COUNTERING PUBLIC MISPERCEPTIONS OF THE HISTORICAL SCIENCES


MILLER, Keith B., Department of Geology, Kansas State Univ, 108 Thompson Hall, Manhattan, KS 66506-3201, kbmill@ksu.edu

Those who oppose the current conclusions of the historical sciences commonly see scientific and theological descriptions of reality as being mutually exclusive and contradictory. A “warfare” view of science and faith is widely assumed. This view is supported by erroneous understandings of the nature of historical and theoretical science. It is also supported by a distorted understanding of the history of science.
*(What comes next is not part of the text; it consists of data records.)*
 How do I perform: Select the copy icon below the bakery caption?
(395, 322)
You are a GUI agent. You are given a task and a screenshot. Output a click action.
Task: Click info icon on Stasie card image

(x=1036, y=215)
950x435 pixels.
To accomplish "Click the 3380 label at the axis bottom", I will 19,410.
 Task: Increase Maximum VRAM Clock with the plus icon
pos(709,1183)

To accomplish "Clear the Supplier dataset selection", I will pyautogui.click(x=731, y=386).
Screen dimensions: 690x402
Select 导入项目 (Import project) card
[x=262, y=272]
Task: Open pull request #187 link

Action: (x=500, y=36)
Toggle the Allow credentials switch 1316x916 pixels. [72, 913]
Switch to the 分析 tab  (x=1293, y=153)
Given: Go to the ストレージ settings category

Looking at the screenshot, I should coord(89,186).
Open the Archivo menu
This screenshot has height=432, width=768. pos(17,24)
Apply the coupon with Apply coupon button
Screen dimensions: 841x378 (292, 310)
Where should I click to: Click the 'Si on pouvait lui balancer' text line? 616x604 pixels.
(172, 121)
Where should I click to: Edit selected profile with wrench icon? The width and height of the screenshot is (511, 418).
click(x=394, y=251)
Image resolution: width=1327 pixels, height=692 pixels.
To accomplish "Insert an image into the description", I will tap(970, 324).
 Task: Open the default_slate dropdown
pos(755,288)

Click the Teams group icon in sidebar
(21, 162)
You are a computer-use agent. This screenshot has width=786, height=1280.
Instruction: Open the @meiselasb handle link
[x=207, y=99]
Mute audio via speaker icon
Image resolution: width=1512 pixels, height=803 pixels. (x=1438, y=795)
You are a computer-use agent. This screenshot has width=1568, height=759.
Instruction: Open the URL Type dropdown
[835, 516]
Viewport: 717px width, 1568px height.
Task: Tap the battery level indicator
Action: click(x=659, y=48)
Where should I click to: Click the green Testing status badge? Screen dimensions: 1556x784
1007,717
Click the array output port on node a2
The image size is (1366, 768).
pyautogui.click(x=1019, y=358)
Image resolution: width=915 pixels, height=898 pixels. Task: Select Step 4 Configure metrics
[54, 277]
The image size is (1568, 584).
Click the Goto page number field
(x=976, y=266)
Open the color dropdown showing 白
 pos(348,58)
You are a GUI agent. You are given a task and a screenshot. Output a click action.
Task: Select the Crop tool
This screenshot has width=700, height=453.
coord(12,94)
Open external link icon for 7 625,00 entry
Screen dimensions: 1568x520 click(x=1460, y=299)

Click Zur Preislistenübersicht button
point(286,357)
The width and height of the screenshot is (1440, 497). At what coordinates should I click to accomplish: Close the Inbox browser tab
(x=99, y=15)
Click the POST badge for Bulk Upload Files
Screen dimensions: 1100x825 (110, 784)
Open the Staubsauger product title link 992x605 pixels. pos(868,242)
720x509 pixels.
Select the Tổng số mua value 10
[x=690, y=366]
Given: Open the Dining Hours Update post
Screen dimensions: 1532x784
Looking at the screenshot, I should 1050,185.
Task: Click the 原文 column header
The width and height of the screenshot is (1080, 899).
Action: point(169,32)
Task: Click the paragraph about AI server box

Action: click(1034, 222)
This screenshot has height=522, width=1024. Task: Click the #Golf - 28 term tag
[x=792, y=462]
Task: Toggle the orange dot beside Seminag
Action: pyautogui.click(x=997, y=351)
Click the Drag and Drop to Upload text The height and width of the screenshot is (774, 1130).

There is a widespread perception that the focus of science on natural cause-and-effect explanations is a thinly disguised effort to promote a godless worldview, rather than an inherent methodological limitation. Science is also commonly understood as simply the accumulation of observational fact. Theories are viewed as merely unsubstantiated guesses, rather than as the unifying concepts that give our observations coherence and meaning. The dynamic nature of science with the continual revision of theoretical constructs becomes evidence of the fleeting validity of scientific “truth” and a basis for its rejection. Theories within the historical sciences, in particular, are seen as being inherently untestable and driven by a materialistic philosophical agenda.

These various public misperceptions will be illustrated by public comments made during the public debate over the Kansas State science standards in 1999. Possible ways in which scientists and science educators can respond will be addressed.